By Angeline Boulley
I applied for the year-long mentorship through the We Need Diverse Books (WNDB) nonprofit organization in October 2017 and was not selected.
As any writer knows, rejection is part of the process. Every rejection hurts, some more than others. This one was not so bad. Something about it felt hopeful. I sensed I was a contender and that it just hadn’t gone my way in this instance.
Nearly a year later, after a major revision and working with a freelance editor, I was encouraged to try again. I dusted off my WNDB application, reread my writing sample from 2017, and saw my growth.
As a writer, I hover between extra confidence (“My manuscript is fantastic and I must remember that one high school anecdote for when Terry Gross interviews me on Fresh Air!”) and zero confidence (“No one will ever read this or be moved by it. Who am I to even try?”).
So, in an extra-confident moment in October 2018, I applied again for the WNDB Young Adult Mentorship Program. And then my confidence went on hiatus. Doubt crept in. My manuscript is dark. Wherever the line is in YA literature, my story surely crosses it. It is not everyone’s cup of tea. Would my sample pages resonate with any of the mentors?

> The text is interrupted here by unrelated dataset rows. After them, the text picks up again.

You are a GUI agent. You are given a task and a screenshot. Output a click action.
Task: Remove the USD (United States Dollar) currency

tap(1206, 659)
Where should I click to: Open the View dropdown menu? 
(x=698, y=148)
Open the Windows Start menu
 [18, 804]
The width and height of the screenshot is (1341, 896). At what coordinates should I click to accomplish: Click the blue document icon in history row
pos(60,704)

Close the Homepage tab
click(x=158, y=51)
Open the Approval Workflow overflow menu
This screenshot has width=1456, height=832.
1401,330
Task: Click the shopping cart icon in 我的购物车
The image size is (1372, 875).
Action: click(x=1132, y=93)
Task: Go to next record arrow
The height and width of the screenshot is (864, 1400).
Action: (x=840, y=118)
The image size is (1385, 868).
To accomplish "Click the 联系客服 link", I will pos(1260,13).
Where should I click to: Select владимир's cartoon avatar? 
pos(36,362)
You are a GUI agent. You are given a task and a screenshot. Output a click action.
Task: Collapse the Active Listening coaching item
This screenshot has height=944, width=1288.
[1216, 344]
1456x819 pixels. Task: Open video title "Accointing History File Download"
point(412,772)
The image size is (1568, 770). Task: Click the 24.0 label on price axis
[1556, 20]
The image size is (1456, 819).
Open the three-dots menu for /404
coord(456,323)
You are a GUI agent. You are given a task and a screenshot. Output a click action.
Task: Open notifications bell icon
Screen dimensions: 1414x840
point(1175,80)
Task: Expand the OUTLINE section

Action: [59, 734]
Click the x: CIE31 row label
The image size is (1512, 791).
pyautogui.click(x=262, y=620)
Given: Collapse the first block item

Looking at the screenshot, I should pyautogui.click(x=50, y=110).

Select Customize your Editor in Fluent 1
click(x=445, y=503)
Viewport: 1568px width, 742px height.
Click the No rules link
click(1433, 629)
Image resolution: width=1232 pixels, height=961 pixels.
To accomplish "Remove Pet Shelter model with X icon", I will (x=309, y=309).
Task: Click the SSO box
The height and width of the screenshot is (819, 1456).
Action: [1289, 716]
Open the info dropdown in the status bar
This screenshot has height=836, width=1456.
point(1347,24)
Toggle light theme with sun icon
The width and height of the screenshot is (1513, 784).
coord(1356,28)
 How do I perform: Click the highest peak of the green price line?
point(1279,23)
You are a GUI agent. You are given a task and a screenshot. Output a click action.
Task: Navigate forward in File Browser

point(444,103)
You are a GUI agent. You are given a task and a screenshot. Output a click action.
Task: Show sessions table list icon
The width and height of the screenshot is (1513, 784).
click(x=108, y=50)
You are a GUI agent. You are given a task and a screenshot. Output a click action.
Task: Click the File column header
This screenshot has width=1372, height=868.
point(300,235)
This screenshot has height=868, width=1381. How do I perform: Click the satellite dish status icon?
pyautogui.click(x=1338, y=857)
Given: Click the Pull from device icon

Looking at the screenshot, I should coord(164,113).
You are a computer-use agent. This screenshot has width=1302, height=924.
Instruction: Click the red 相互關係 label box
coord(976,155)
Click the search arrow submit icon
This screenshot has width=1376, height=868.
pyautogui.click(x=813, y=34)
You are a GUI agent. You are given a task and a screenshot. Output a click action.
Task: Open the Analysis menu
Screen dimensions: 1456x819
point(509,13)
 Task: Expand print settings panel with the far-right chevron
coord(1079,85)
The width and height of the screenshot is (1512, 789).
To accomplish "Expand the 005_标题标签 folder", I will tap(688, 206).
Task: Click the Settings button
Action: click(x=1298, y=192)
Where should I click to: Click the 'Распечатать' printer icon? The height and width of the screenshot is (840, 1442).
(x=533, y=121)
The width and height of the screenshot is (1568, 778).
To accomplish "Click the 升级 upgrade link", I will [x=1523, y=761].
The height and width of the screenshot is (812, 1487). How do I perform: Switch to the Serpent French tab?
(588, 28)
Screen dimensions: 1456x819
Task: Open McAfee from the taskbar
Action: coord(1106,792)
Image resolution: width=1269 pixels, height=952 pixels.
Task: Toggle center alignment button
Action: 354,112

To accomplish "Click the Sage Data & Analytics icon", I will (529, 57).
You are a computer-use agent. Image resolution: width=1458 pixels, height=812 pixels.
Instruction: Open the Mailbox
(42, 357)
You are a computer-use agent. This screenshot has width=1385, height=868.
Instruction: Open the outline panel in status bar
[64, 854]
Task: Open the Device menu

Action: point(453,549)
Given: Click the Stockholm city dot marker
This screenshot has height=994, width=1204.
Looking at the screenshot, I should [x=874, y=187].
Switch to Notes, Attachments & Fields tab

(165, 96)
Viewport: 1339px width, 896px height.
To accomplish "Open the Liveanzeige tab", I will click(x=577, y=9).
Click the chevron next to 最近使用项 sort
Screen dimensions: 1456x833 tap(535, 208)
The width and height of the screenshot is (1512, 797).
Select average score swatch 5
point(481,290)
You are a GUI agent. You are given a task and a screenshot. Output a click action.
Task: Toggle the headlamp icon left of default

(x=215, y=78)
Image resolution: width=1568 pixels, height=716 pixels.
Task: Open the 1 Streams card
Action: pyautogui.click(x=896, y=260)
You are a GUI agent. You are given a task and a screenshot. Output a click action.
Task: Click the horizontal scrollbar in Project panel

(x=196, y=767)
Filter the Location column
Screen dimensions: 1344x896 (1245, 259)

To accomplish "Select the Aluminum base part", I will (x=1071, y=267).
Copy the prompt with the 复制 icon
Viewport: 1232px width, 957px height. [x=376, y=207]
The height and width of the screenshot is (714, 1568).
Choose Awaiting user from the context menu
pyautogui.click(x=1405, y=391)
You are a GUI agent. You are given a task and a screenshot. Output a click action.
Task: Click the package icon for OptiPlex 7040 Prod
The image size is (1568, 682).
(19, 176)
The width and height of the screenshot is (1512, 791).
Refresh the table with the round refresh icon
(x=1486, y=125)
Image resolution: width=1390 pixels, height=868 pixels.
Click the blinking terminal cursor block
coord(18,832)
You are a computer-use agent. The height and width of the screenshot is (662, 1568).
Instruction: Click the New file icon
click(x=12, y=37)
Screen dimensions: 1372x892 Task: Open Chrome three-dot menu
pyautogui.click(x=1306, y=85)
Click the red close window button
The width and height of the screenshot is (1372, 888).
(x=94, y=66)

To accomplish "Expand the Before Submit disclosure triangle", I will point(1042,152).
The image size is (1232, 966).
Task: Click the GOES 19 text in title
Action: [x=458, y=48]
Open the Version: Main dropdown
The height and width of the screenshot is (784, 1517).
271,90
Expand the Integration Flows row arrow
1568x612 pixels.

I’d read the bio sketches of the three YA mentors and one, Francisco X. Stork, stayed with me. I read his most recent book, Disappeared, which dealt with siblings grappling with drug-related criminal elements in their town. I connected with his stories and his writing.
In December 2018, I received an email notifying me that I had been selected for a WNDB mentorship in the Young Adult category and my mentor would be Francisco X. Stork!
The year-long mentorship began in January 2019. Francisco and I communicated via email. He read my full manuscript and offered to provide feedback in sections. He also wrote about his experiences as a writer, working with editors and publishers. Sometimes we communicated every week and other times we both had work, travel, family, and other commitments that took priority.